Cartoon - Why Study HistorySometimes it isn’t about whether someone is right or wrong.

Sometimes you’re just in the wrong conversation altogether.

That’s the vibe I got as I read a recent article in Education Week about how history is taught.   Even though the arguments in the piece are largely plausible and totally defensible,  I got a sense that the debate was altogether needless: the blame is completely misplaced, and the wrong questions are asked.

The article, by volunteer tutor and grant writer Vicky Schippers, stands as a polemic that history shouldn’t be taught as “a litany of disconnected names, dates, and events to be memorized before an exam.”  Rather, teachers should take her example and make history connect with students.

As a tutor, she has the rarefied opportunity to work one-on-one with a student, in her case a 20-year old named Tony with a four-year-old son.  She uses Tony’s situation, his fears, and his worries as a struggling young parent looking for work to connect with American government, the development of American democracy, the need for taxes, tariffs, and especially the abortion debate, which troubled this young father.

Schippers ends by stating that:

“History is not boring. More important, it is relevant to the lives of every student, but none more than our most disadvantaged. Rather than teaching it as a series of eye-glazing events, it should be presented in a way that affords students the opportunity to delve in; question; and, above all, see in history’s unfolding, how we, the people, have traveled from there to here; and how that journey is relevant to all of us.”

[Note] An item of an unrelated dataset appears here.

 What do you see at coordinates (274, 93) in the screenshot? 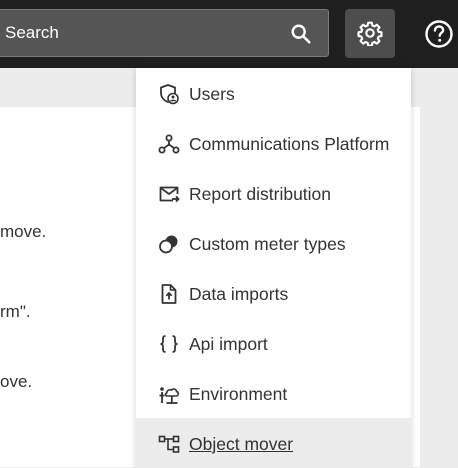
I see `menu-item-users: Users` at bounding box center [274, 93].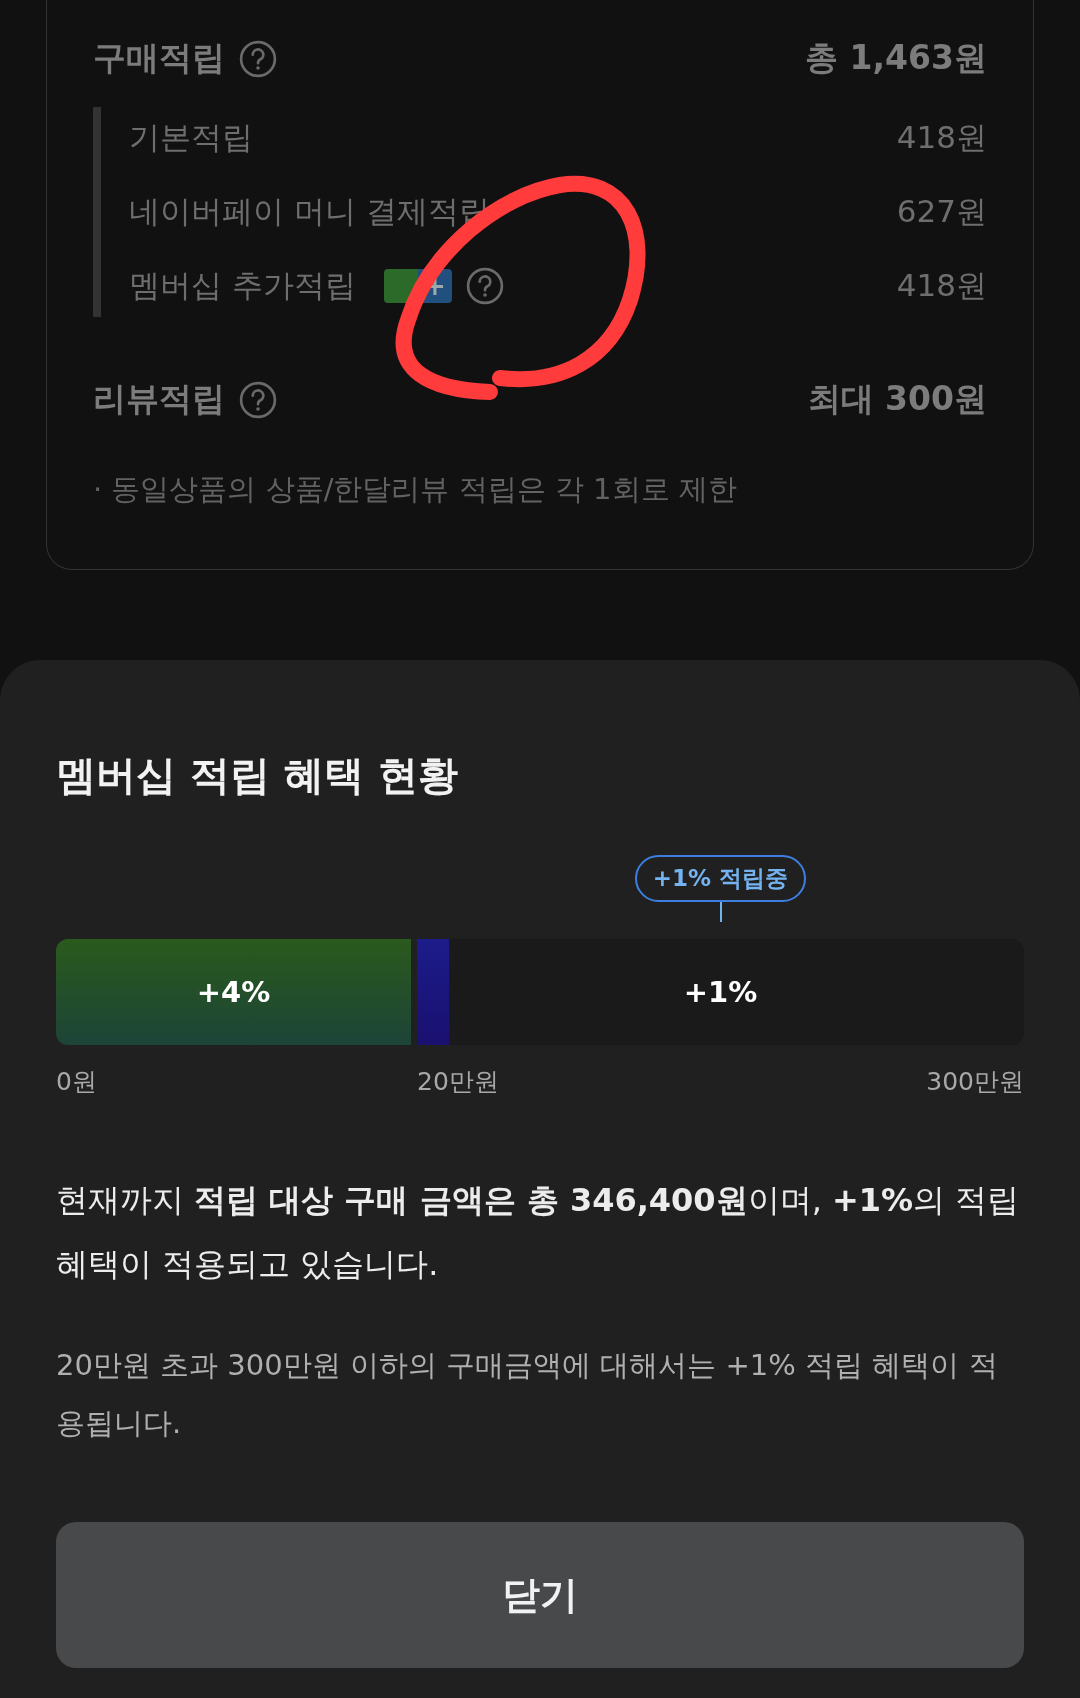 This screenshot has width=1080, height=1698. What do you see at coordinates (258, 776) in the screenshot?
I see `sheet-title: 멤버십 적립 혜택 현황` at bounding box center [258, 776].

To regular readers of the Neighborhood, this isn’t Earth-shattering.

A slew of comments followed, mostly from history teachers sneering at Schippers’ lack of “real” classroom experience, her rosy-glassed view of history education, her complete lack of understanding of the realities of teaching in the secondary classroom.

I’ve got to be honest.  Both sides are kind of full of shit.

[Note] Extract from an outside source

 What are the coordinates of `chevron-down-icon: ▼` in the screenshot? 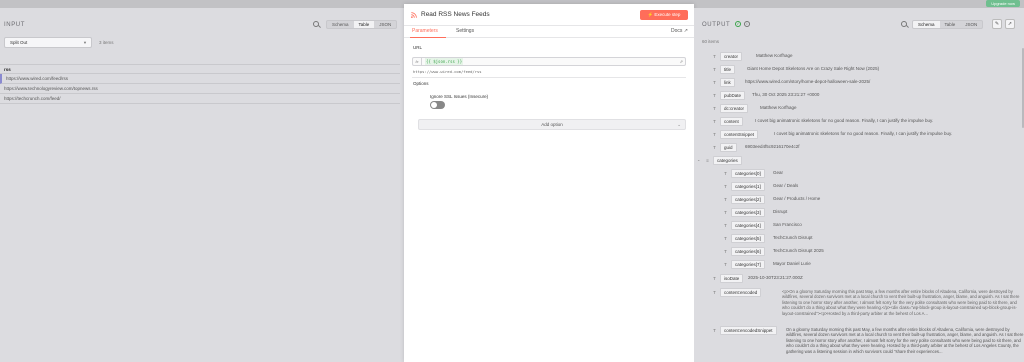 It's located at (85, 42).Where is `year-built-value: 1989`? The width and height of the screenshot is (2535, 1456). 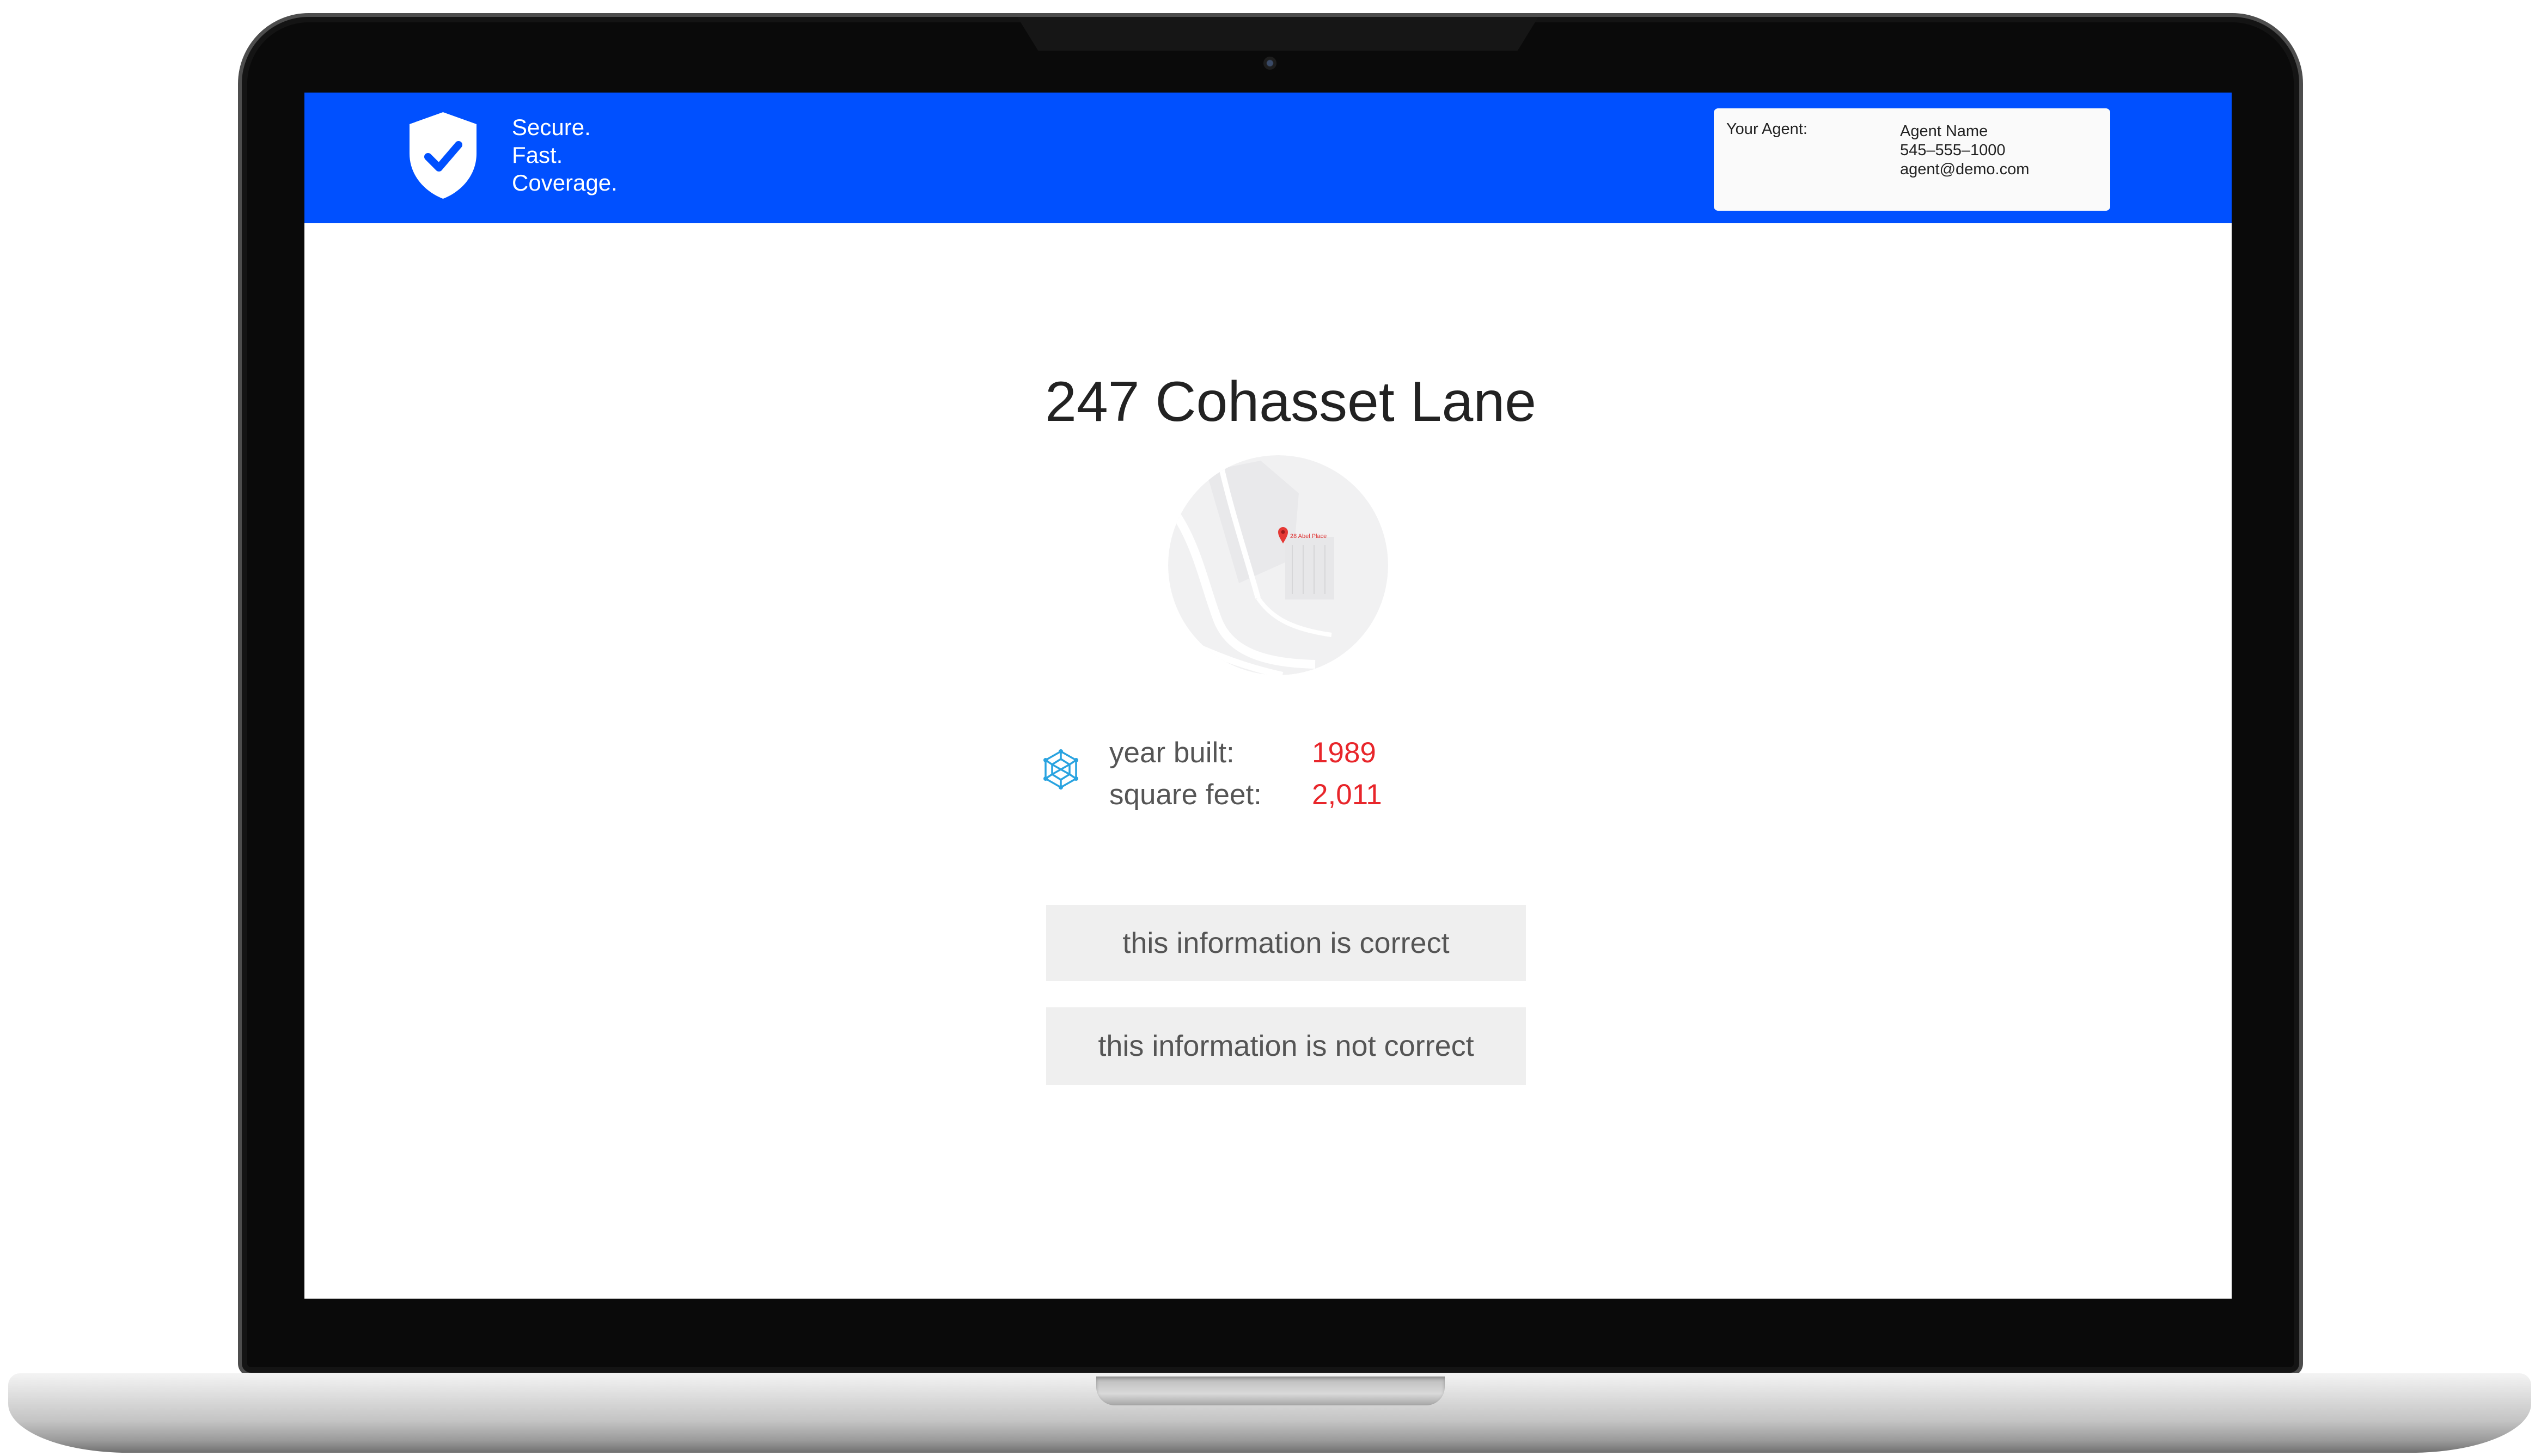 year-built-value: 1989 is located at coordinates (1344, 753).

The slew of educators slamming this poor woman are rightfully swamped, but they shouldn’t crucify her simply for stating what all of us history guys already know—that the parade of names and dates is a better  anesthetic than chloroform.

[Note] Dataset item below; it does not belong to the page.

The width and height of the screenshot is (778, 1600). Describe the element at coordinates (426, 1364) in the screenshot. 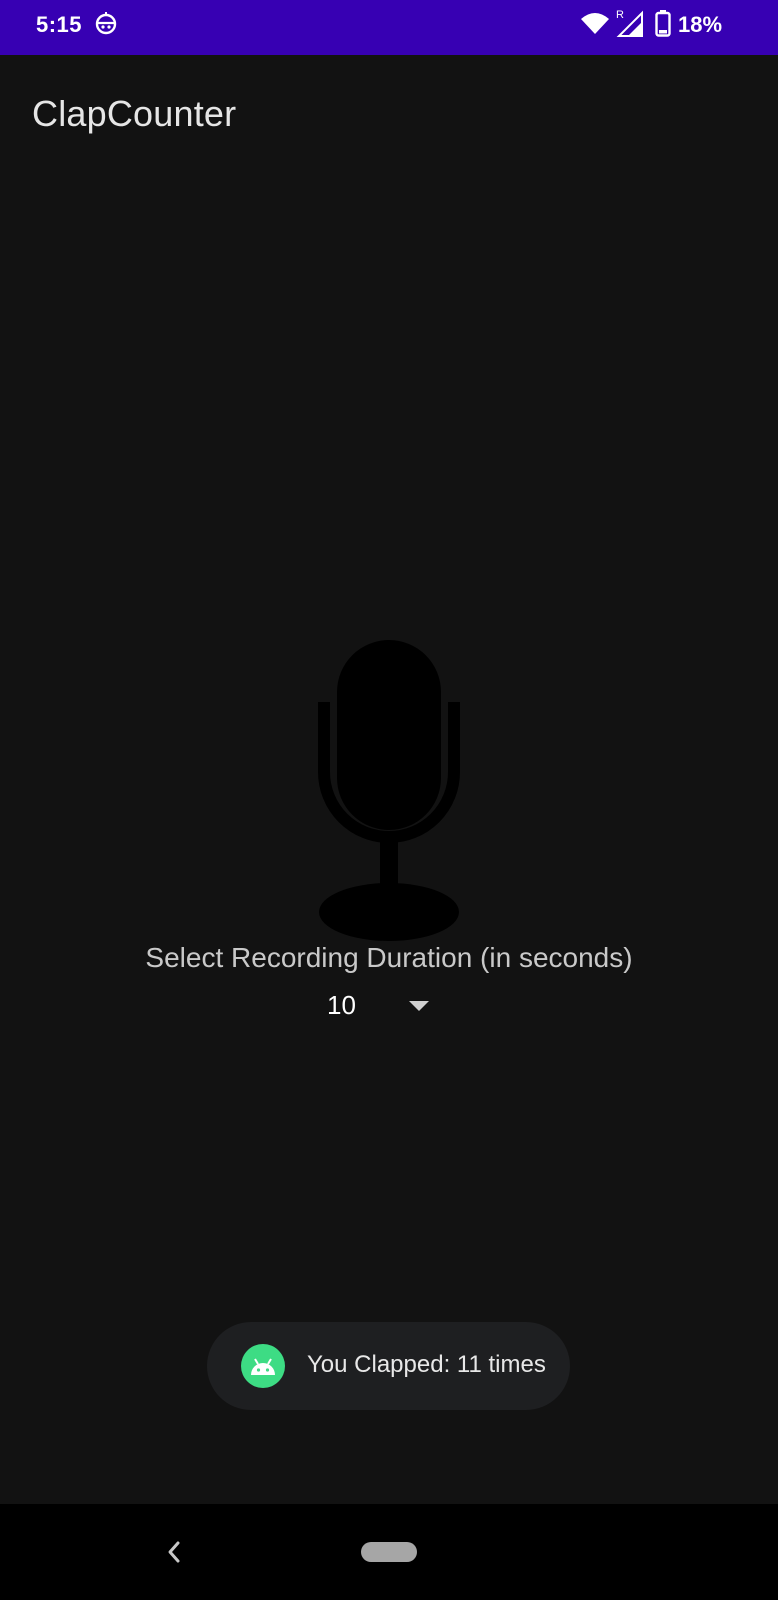

I see `toast-text: You Clapped: 11 times` at that location.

Then again, Schippers really should’ve taken a look around.

If she really took a hard look at how history teachers, good history teachers, are plying their craft today, she would notice that nary a one bothers with textbooks, outlines of dates, events, names of old white men, etc.

We already know how history should be taught.  We’ve been trying to do it for years now, and anyone who hasn’t realized it is either past saving or a complete ignoramus.

The question to ask isn’t “How is history taught?”

The real question is “Why does the education establishment not give a shit about how history should be taught?”

History teachers, often in isolation or in small groups, have been reinventing history education for a while now.  Our classrooms are our laboratories, where lessons, units, projects and assessments are tested, re-tested, evaluated, and celebrated—often to the bewilderment of administrators perplexed at how learning how to think critically could ever get those state test scores up.

The powers that be, the education policy idiots and the talking heads in charge of education administration in this country, were never too swift on the uptake.

Programs that can really reach out and spread our skills and knowledge are first on the chopping block.  Anything related to social studies, especially history, is shoved way to the back burner   History is often forced to “integrate” into other subjects where the content and ideas are buried in reading skills and long division.

We know how the past should be taught.  Why not share the secret so that everyone can teach history the right way?

Schippers herself addressed this in a rebuttal comment on the Education Week site.  Obviously not wanting to shit on veteran teachers, she realized the limitations of the classroom and that “You all do what you must do to get your kids through their coursework. It’s up to education policy makers to make the changes that will allow you to teach history differently.”

Knowing how those policy makers think and operate, I doubt any change is coming soon.  Their conversations will never involve history in a serious way.   They see it as a means to an end—an end that can be charted and graphed.

Again, the wrong conversation is going on…and I’m skeptical about any chance of change.

So…we better teach history the best way we can, as long as we can.